## [Texte de la page]
# # # # #
PAR BENOIT FAUCONNIER
Après deux ans de commercialisation, le Renault Scénic connaît sa première grosse évolution technique. Exit le bon mais vieux moteur 1.9 dCi 130 chevaux. Place au 1.6 dCi 130 baptisé Energy.
La puissance est le seul point commun entre les deux moulins. Le petit nouveau a été conçu à partir d’une feuille blanche, pour chasser le moindre gramme de CO2.
Outre une réduction de cylindrée significative (1.598 cm3), et un travail sur les frottements internes, le moteur Energy s’adjoint notamment les services d’un système Stop & Start associé à la récupération d’énergie au freinage et à la décélération, mais aussi d’un allongement des rapports de boîte de vitesses. La culasse, elle, compte désormais seize soupapes, et la distribution est non plus assurée par une courroie, mais par une chaîne. Le filtre à particules est bien entendu reconduit.
Avec cette artillerie lourde, Renault annonce un Scénic 1.6 dCi 130 qui émet 115 gr de CO2 par kilomètre, contre 145 pour le 1.9 dCi 130. La baisse des consommations devrait suivre la même proportion. D’après les mesures deL’Auto-Journal, effectuées sur un 1.9 dCi en 2009, et sur le tout nouveau 1.6 dCi, la consommation moyenne passe de 7.6 l/100 à 6.4. Le tout sans perdre ni sur les reprises ni les accélérations. A ce train là, on ne peut être qu’impatient de retrouver cette motorisation dans les Mégane berline et Estate, plus légères, et aérodynamiques. Leurs émissions de CO2 homologuées pourraient flirter avec les 100 gr.
Belles économies en perspective… Mais le nouveau 1.6 dCi n’est pas rentable dès la première impulsion sur le bouton « Start ». La facture à l’achat est alourdie de 400 € sur les Scénic et Grand Scénic. Durant quelques semaines, les deux motorisations ont été proposées au catalogue, avec cette différence de tarif. Autrement dit, en fonction du kilométrage parcouru, la différence à l’achat entre un 1.9 et un 1.6 n’est amortie par les économies de carburant qu’au bout d’un an ou deux… Passé ce délai, la conso moyenne plus favorable du 1.6 permet d’y gagner réellement question budget.
La même gymnastique s’impose pour qui hésite entre un 1.5 dCi 110, plus glouton que le 1.6 dCi 130. Mais entre les deux, la rallonge nécessaire s’élève désormais à 1.200 €. Sortez la calculette ! Le doute est permis d’un strict point de vue financier. En termes d’agrément, les 130 chevaux sont loin d’être superflus…
Vous allez me dire, quand on peut mettre 29.000 € dans un monospace compact, 400 € de différence, c’est peanuts. Peut-être, mais la démarche qui veut qu’on paye plus cher pour faire des économies a quelque chose de ridicule. Rouler dans des autos moins sales est à ce prix. Toutes les nouvelles technologies employées pour réduire les émissions de CO2 (cause noble, qu’on soit bien d’accord) ont un coût. Et au client de cracher au bassinet.
# # # # #
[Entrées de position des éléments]
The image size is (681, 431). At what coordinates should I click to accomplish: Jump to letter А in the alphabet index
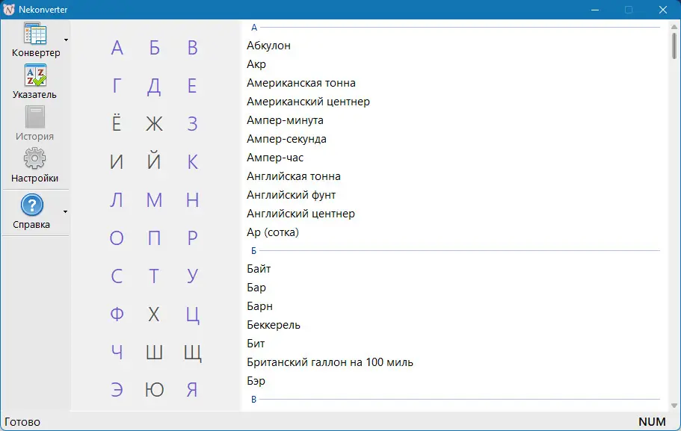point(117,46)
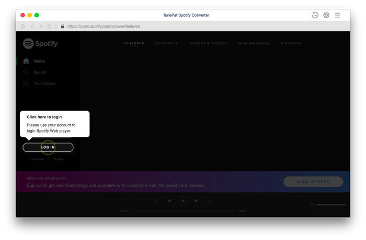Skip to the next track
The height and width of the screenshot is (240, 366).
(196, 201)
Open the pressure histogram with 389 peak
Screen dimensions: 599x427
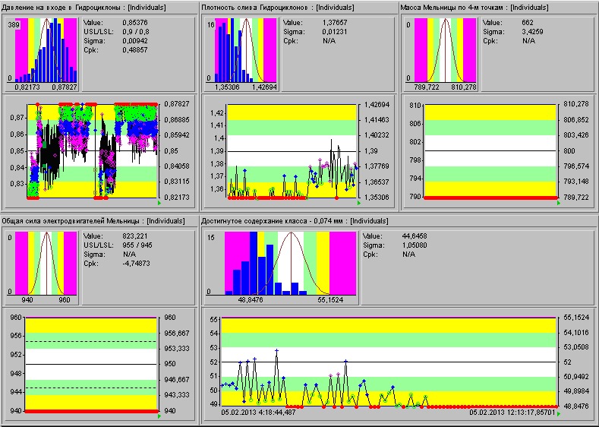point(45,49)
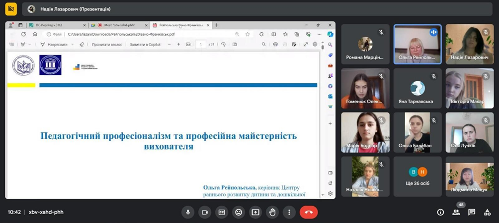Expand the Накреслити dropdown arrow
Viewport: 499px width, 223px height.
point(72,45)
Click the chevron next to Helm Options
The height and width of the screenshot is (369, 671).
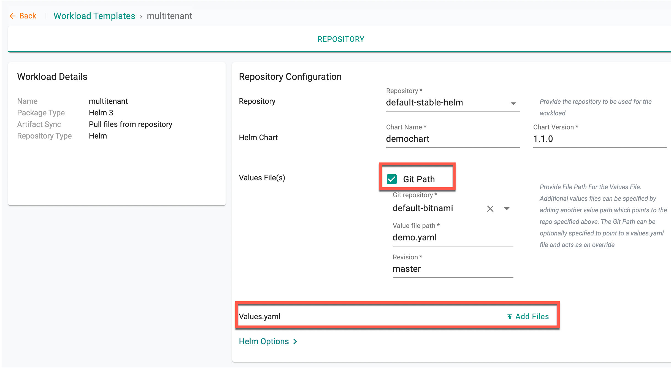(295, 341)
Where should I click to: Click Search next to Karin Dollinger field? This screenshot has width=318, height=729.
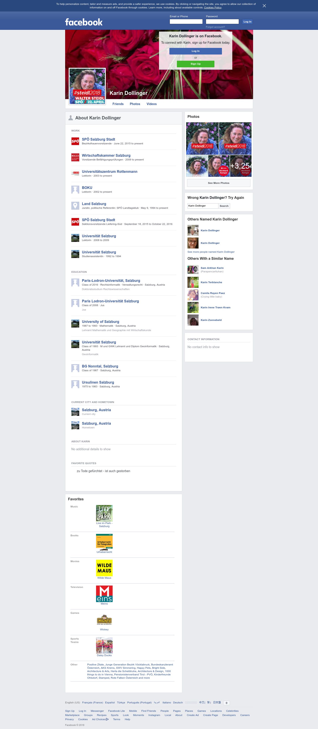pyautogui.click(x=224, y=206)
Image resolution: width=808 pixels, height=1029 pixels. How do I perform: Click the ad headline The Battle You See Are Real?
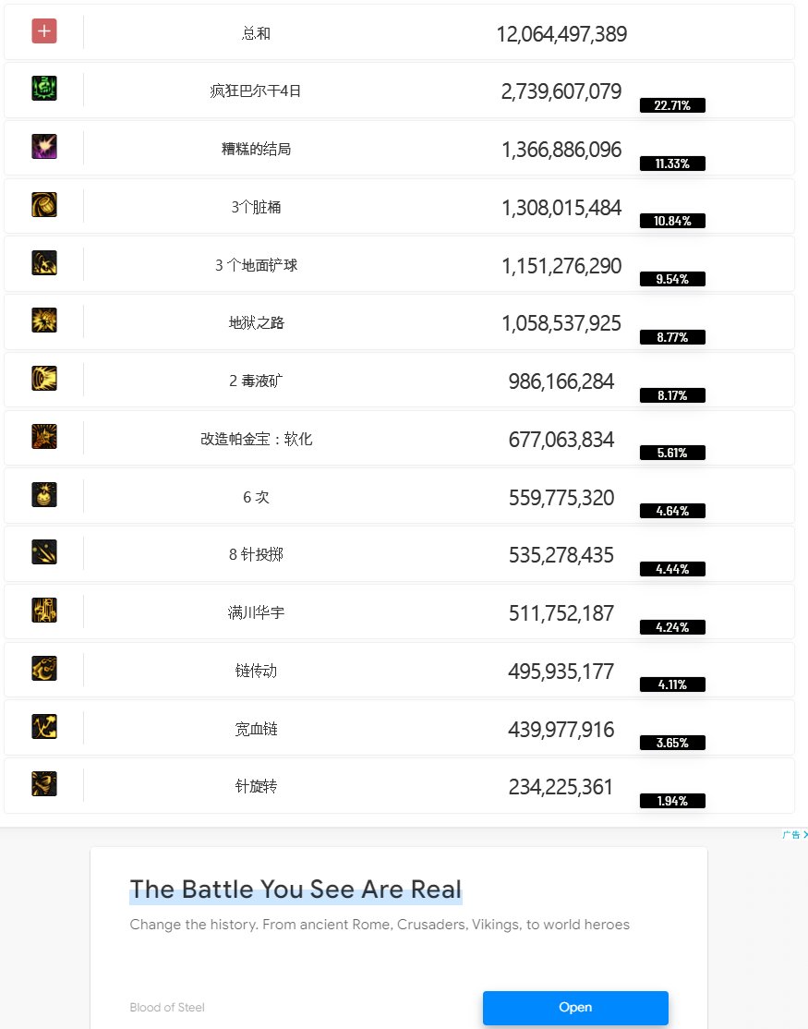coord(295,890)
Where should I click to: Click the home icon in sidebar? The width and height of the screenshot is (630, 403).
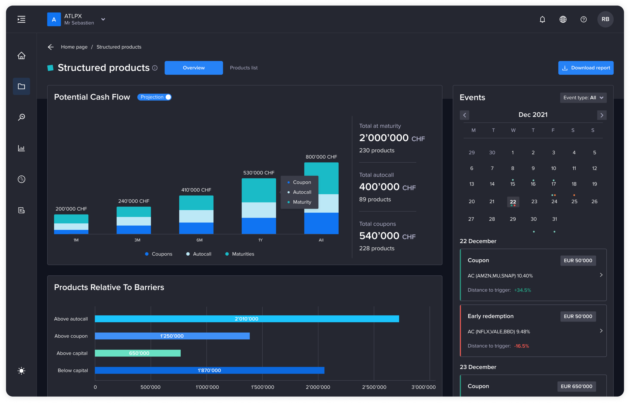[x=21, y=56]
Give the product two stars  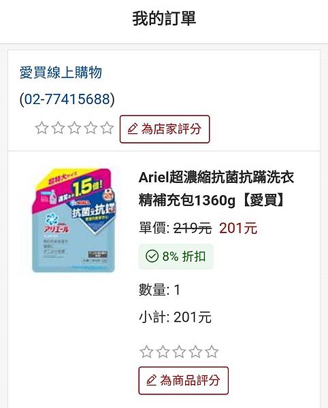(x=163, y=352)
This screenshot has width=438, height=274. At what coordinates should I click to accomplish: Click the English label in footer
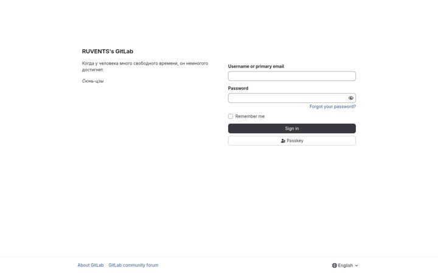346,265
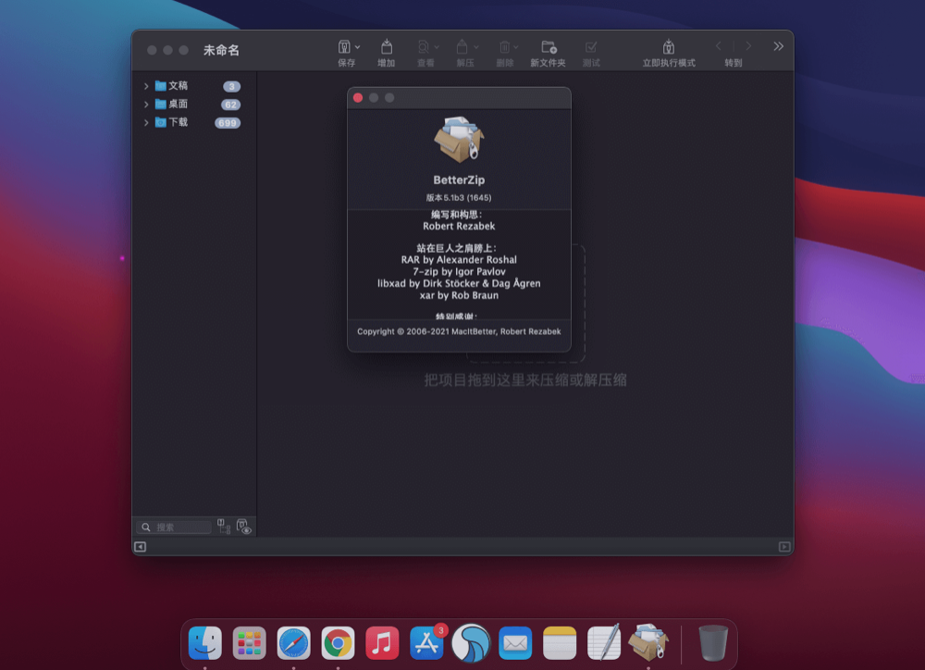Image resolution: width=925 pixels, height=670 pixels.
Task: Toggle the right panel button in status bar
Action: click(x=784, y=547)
# # # # #
## [Exercices proposés]
a: Recopiez le passage de l'article sur le Renault Scénic en commençant aux mots « La puissance est » et en vous arrêtant après les mots « gramme de CO2. ».
b: Transcrivez en liste JSON de chaînes, à raison d'une chaîne par ligne et sans les lignes vides, les lignes du listing allant de celle qui contient « This screenshot has width=438, height=274. » jusqu'à la fin du listing, les deux bornes comprises. Laissez les images de côté dans la réponse.

## [Réponses attendues]
a:
La puissance est le seul point commun entre les deux moulins. Le petit nouveau a été conçu à partir d’une feuille blanche, pour chasser le moindre gramme de CO2.

b:
[
  "This screenshot has width=438, height=274. At what coordinates should I click to accomplish: Click the English label in footer",
  "346,265",
  "Image resolution: width=925 pixels, height=670 pixels.",
  "Task: Toggle the right panel button in status bar",
  "Action: click(x=784, y=547)"
]